Synthesis and optical power limiting properties of heteroleptic Mo₃S₇ clusters

Substitution of the halide ligands in (Bu₄N)₂[Mo₃S₇X₆] (X = Cl, Br) by diimine ligands, such as 4,4′-dimethyl-2,2′-bipyridine (dmbpy), 2,2′-bipyridine (bpy) and 1,10-phenanthroline (phen), affords the neutral heteroleptic clusters Mo₃S₇Cl₄(dmbpy) (1), Mo₃S₇Br₄(dmbpy) (2), Mo₃S₇Br₄(bpy) (3), and Mo₃S₇Br₄(phen) (4). Further substitution of the halide ligands in Mo₃S₇Br₄(diimine) clusters by dmit (1,3-dithiole-2-thione-4,5-dithiolate) allows the preparation of the mixed diimine-dithiolene neutral cluster complexes Mo₃S₇(dnbpy)(dmit)₂ (5, dnbpy = 4,4′-dinonyl-2,2′-bipyridine), Mo₃S₇(dcmbpy)(dmit)₂ (6, dcmbpy = 4,4′-dimethoxycarbonyl-2,2′-bipyridine), and Mo₃S₇(dcbpy)(dmit)₂ (7, dcbpy = 2,2′-bipyridine-4,4′-dicarboxylic acid).
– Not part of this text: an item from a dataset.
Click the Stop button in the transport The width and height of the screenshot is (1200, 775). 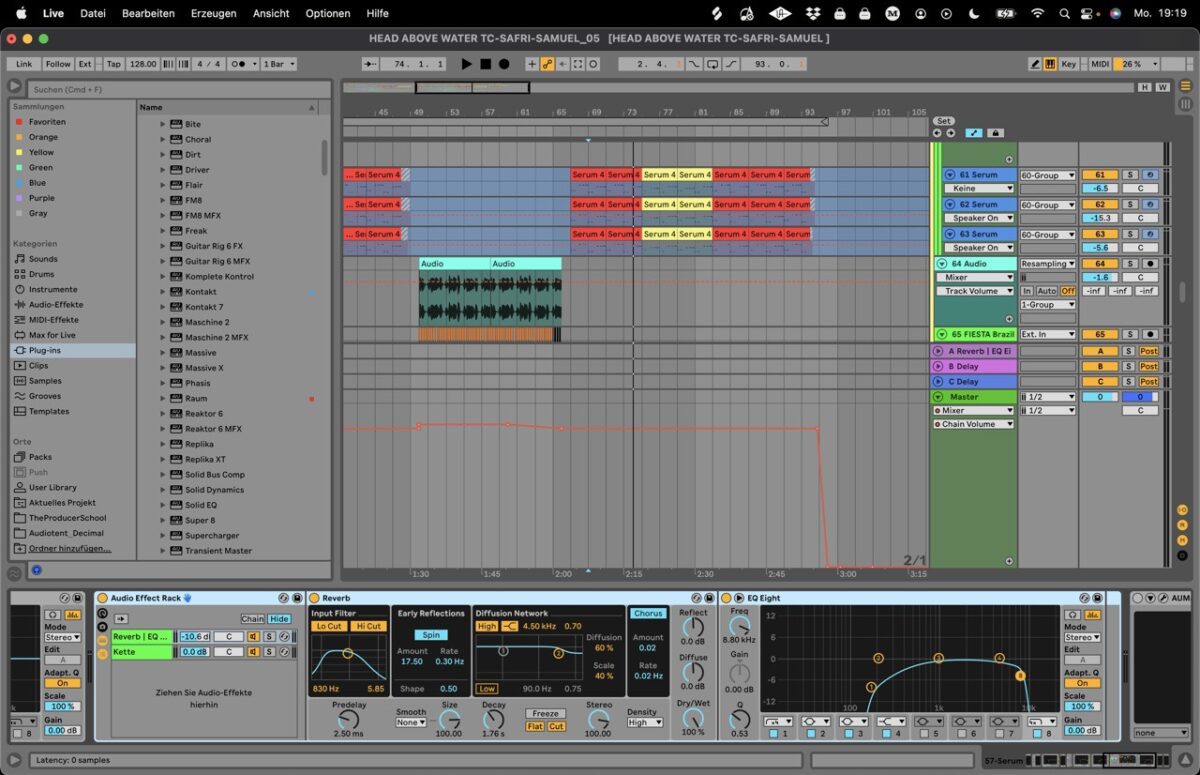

The optical limiting properties of complexes 1-7 have been assessed by the open-aperture Z-scan technique at 570 nm, employing a nanosecond optical parametric oscillator. In order to investigate the effect of increasing the π-system, complexes 1-4, with the general formula Mo₃S₇X₄(diimine), (X = Cl, Br), were compared to clusters 5-7, containing the dmit ligand. The influence of the metal content on the optical power limiting properties was also investigated by comparing the trinuclear series of complexes prepared herein with the bis(dithiolene) dinuclear cluster (Et₄N)₂[Mo₂O₂S₂(BPyDTS₂)₂], which has been recently prepared by our group. All trinuclear clusters 1-7 are efficient optical limiters (σ_eff > σ₀) with the threshold limiting fluence F_15% decreasing on proceeding from dinuclear to trinuclear clusters and, generally, on extending the π-system.